TLDR:
- Proposal RNGR-001 seeks to allocate $2 million from the treasury to halt the token’s worth drop.
- Ranger Finance founders criticize the short-term focus and depart the choice within the palms of the market.
- Protocols like Flash Commerce are adopting futarchy regardless of doubts relating to operational effectivity.
Following the launch of proposal RNGR-001 throughout the Solana ecosystem, a crucial second for crypto governance and futarchy unfolded this week.
Simply days after concluding its ICO on MetaDAO, a faction of the neighborhood requested using $2 million from Ranger Finance’s treasury to purchase again $RNGR tokens, as its worth plummeted 80% from its preliminary worth.
This initiative has revived skepticism over whether or not “possession coin” fashions actually profit protocols in the long term or just serve to offer exit liquidity for disenchanted traders.

Is futarchy an actual resolution or a failed experiment?
This week’s controversy facilities on the effectivity of crypto governance and futarchy. In principle, this mannequin permits prediction markets to information protocol selections, aligning token worth with the execution of proposals.
Nevertheless, critics argue that granting full management to token holders can incentivize insurance policies that drain treasuries in favor of instant positive factors.
Ranger co-founders, FA2 and Barrett, determined to not intervene, permitting the futarchic system to run its course regardless of labeling the proposal as disguised “exit liquidity.”

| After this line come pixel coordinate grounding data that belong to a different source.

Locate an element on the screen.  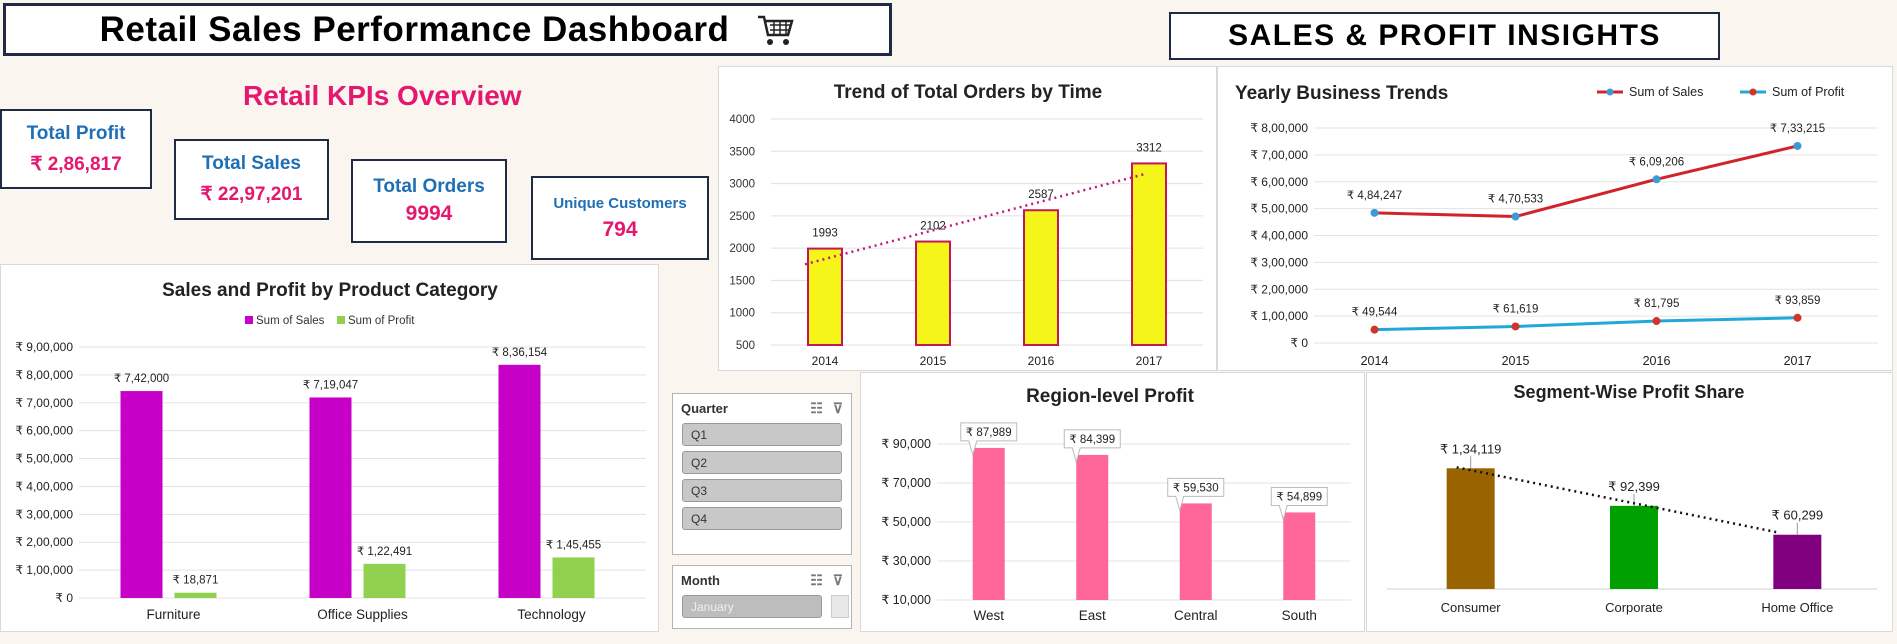
y-tick-label: 3500 is located at coordinates (742, 152).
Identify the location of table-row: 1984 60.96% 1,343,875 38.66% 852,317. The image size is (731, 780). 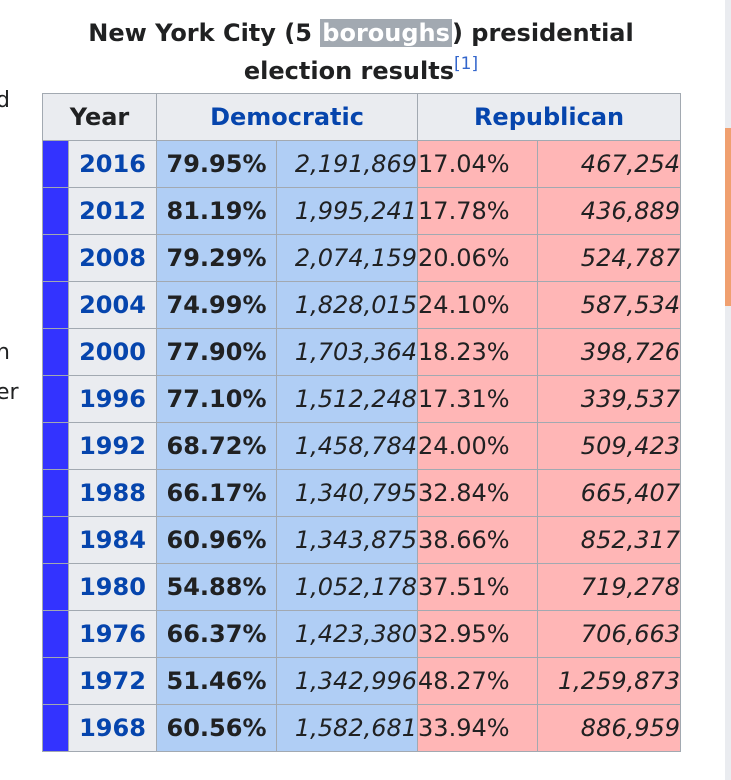
(362, 540).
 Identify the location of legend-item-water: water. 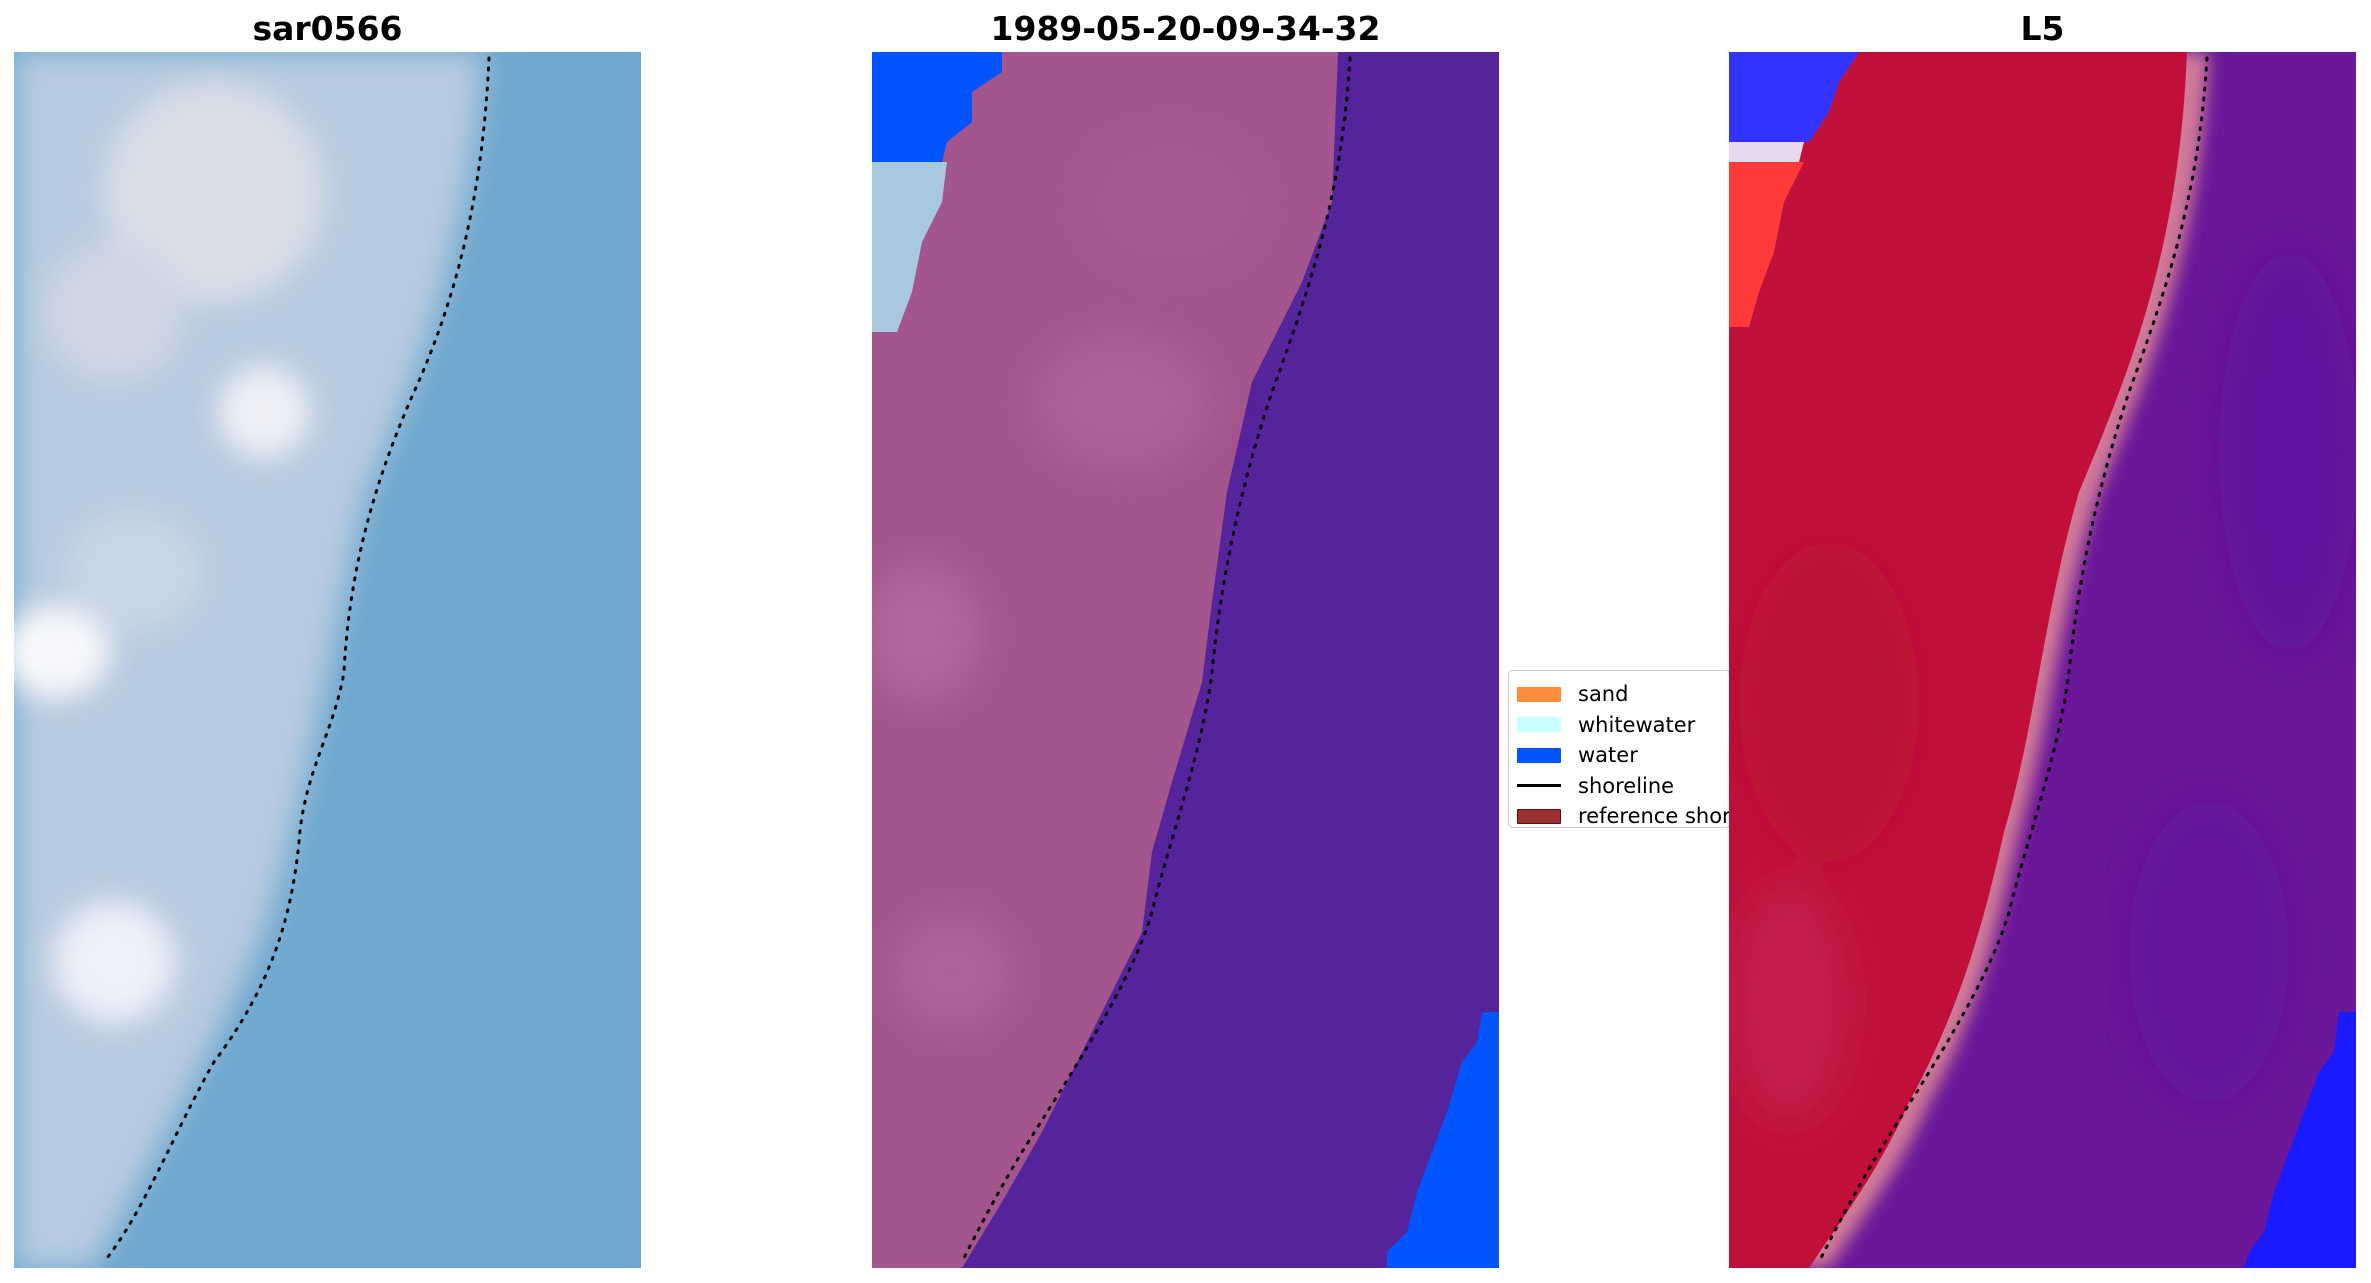
(1619, 756).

This battle provides to the latest mistrust in governance tokens following circumstances like $TNSR, which misplaced relevance after its dad or mum agency was acquired by giants like Coinbase.
Regardless of the challenges, the pattern towards crypto governance and futarchy stays regular. Platforms similar to Flash Commerce and Realms proceed to combine these types of on-chain fundraising, in search of a definitive resolution to the hole between firm capital and token worth.
For now, the Ranger Finance case will function a significant thermometer to measure the maturity of decentralized governance in 2026.